Today is my mother's 70th birthday. I have not talked to her in 7 years. She lives less than 5 miles from my house in the house I grew up in. I haven't set foot in that in house in 7 years, since the day my father asked me to return my key. Days like today are hard because it signals time is passing quickly and 70 years old isn't as young as 63 was.
Walking away from family is difficult. Living with that is even harder. But choosing to live with what was happening back then, wasn't an option that I had. If you would have asked me how I felt about it 7, 5 or even 3 years ago, I would have told you I was angry, mad or hurt. In the last year that has changed dramatically. It's hard to mourn a family that isn't dead. There is no sympathy for a family lost to estrangement, especially by choice.

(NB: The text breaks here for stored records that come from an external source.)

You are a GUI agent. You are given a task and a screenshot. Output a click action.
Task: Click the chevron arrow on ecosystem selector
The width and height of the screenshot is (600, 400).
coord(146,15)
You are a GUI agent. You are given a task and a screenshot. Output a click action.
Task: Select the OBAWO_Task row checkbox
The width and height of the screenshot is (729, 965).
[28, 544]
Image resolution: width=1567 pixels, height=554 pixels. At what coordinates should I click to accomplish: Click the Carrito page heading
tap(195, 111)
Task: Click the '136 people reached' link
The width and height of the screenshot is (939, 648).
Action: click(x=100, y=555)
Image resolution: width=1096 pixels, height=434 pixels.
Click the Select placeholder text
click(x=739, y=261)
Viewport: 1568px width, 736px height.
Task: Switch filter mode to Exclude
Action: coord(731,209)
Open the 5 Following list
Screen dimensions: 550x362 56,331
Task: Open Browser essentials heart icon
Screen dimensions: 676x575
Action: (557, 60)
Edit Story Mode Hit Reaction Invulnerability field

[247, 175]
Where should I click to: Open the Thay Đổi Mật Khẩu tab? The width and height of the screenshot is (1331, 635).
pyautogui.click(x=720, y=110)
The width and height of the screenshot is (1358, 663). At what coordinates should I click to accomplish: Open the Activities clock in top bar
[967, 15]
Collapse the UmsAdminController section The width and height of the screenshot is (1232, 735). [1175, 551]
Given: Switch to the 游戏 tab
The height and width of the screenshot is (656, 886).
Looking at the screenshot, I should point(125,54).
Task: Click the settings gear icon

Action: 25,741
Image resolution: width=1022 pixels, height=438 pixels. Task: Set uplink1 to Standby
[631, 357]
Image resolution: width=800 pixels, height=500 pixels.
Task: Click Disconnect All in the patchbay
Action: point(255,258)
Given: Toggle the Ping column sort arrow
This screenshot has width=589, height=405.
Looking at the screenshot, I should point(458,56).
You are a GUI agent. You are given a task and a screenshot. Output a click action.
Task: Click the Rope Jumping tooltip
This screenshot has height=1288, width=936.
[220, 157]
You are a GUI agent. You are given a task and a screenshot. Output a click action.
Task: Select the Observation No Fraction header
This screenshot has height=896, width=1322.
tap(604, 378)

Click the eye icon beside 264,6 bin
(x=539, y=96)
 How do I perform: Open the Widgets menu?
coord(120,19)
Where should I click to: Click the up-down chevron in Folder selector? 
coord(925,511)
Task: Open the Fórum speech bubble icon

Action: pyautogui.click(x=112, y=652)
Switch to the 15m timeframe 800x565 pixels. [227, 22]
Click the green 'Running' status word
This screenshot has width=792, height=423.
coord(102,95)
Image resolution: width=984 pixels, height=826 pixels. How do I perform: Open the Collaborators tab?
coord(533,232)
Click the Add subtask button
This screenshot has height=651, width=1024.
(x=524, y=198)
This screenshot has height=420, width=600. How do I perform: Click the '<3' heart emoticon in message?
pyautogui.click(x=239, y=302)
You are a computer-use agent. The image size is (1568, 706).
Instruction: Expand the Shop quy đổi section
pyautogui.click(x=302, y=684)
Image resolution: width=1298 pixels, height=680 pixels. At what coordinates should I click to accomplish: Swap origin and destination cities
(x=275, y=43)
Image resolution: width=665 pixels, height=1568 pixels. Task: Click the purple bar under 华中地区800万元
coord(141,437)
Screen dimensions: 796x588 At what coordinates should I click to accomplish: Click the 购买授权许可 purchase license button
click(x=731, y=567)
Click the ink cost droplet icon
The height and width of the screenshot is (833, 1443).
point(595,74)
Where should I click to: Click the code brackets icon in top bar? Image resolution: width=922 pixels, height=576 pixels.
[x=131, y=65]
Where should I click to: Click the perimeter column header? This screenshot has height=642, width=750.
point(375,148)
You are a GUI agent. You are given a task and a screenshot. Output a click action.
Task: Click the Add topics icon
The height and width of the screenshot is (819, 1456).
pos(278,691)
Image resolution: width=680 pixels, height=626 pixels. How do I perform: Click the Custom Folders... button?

But it isn't any less painful. There are still birthdays, holidays, births, and deaths that have to be dealt with.
Since the anger has passed, there was a time that I was sad. Thinking of what could have been if things hadn't been done or said. The problem with that is that they were said and done. Moving on is like anything in life. Dwelling on the past isn't healthy. I can forgive, I can forget, but I can't undo the past nor would I want to.
I'm happy here. Happy with the choices I've made. Happy with the life I've chosen. Happy with myself.
I doubt she will ever read this. I don't plan on going back to that life at all but today, for the first time in 7 years, I can say I wish my mother well. Happy Birthday and I hope you are happy with the life you've chosen too.